Here’s the table once more just for reference:

Certainly it was an interesting example but it was entirely made-up. I just tweaked the numbers a bit to get the table to work. I set my sights on finding some of my own examples of Simpson’s paradox based on REAL data.

### Attempt 1

Yahoo Sports provides some easily accessible baseball team split stats, e.g., home vs. road, pre-all star break vs. post-all star break, turf vs. grass, indoor vs. outdoor (http://yhoo.it/hKAiLn). I started by pulling the overall team batting averages and then their averages split by home games versus road games (for the 2010 season). By pasting into Excel and sorting, then manually checking for a good 15 minutes, I was able to establish that there was no example of Simpson’s paradox in this data set. Bummer.

### Attempt 2

This process had to be automated because there was no way I was going to spend 15+ minutes checking every split, every season, until I found an example. While this could be fairly easily done with a VBA script (e.g. macro) in Excel, I decided to move over to MATLAB simply because I’m more well-versed in scripting there. Algorithmically speaking, it really is a piece of cake to automate.

NOTE: If the details of the script don’t interest you, you can skip down to the results. And yes, I found some examples. WOOHOOO!
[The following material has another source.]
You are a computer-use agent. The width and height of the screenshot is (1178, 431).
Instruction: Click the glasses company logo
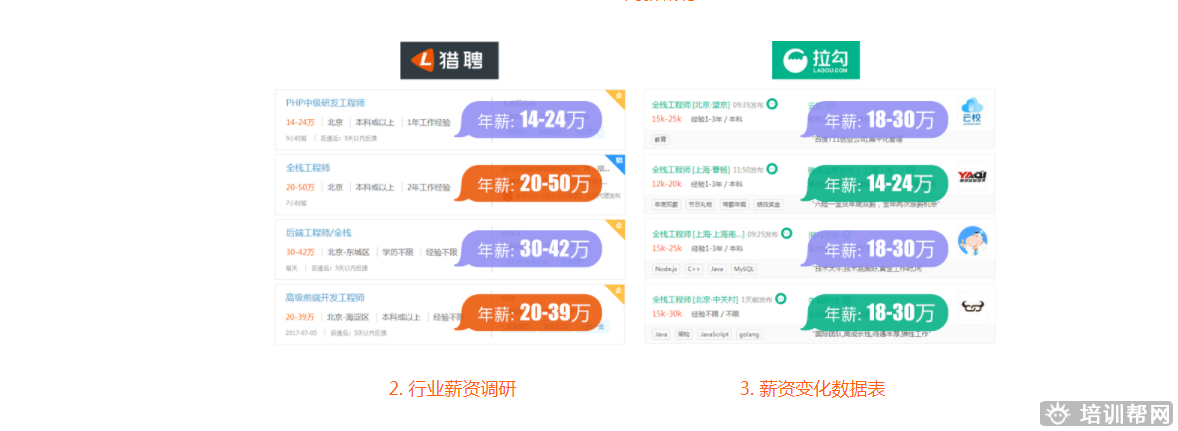pos(972,306)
First, you need your data read into the program. In Excel, I had a table with the first column as the team names, the second column was the overall batting average and the third and fourth column were the split stats (i.e., team batting averages for road vs. home). To move this into MATLAB, I created a cell array called *teams* which would contain team names.

teams = {}

Then, after opening the teams variable in the variable editor window (double-click it in the Workspace), I pasted in the team names (right-click, “Paste Excel Data”). Next, I created a variable *x* and pasted in the three columns of batting average data.

At this point a very simple little script (simphunt.m) tests every pair of teams for Simpson’s paradox. The main step of the script is to compare the overall averages for each pair and the split stats for each pair. If the relation of the split is reversed in the overall, then we have an example.
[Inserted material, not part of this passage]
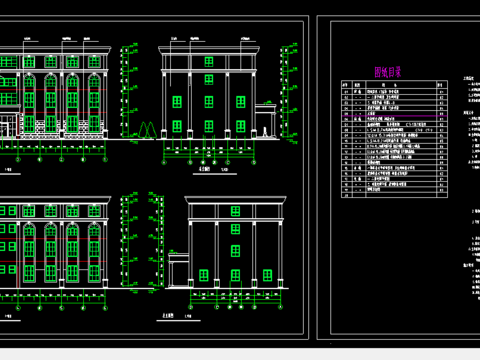The image size is (480, 360).
Task: Click the white human figure silhouette
Action: 265,132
if (x(i,1)>x(j,1) && x(i,2)<x(j,2) && x(i,3)<x(j,3)) || …

(x(i,1)<x(j,1) && x(i,2)>x(j,2) && x(i,3)>x(j,3))

### Results

The first split I tested was, again, **home vs. road** (to which I already knew the answer):

There are no cases of Simpson’s Paradox

The next was **day vs. night**. Disappointed again.

There are no cases of Simpson’s Paradox

Fortunately, it was only taking a minute or so to fetch the data and move it into MATLAB. Nevertheless, I was still feeling a little disheartened. I was beginning to expect to run through dozens of splits, maybe from multiple seasons, or even moving on to player vs. player stats instead of teams.

Then I went with **indoor vs. outdoor**. JACKPOT!!!

There are 5 cases of Simpson’s Paradox

‘ Chicago Cubs’ ‘ Oakland Athletics’

‘ Cleveland Indians’ ‘ Tampa Bay Rays’

‘ Colorado Rockies’ ‘ Milwaukee Brewers’

‘ Los Angeles Angels’ ‘ Tampa Bay Rays’

‘ New York Mets’ ‘ Toronto Blue Jays’

Five Cases!!! Looking back at the data we can confirm:

I could clearly keep hunting but I’ve satisfied my desire for finding my own examples. Next time I bring up Simpson’s paradox in any of my classes, I’ll start with my manufactured example but quickly move on to these REAL examples.

**Read More… **Find out more about Simpson’s Paradox at the following links:

*Simpson’s paradox – Wikipedia, the free encyclopedia* *http://www.furtadoworld.com/handouts/SimpsonParadox.pdf *

*When Combined Data Reveal the Flaw of Averages*

what was the algorithm you used on MATLAB for this (Simpson’s Paradox)? Could you send it to me?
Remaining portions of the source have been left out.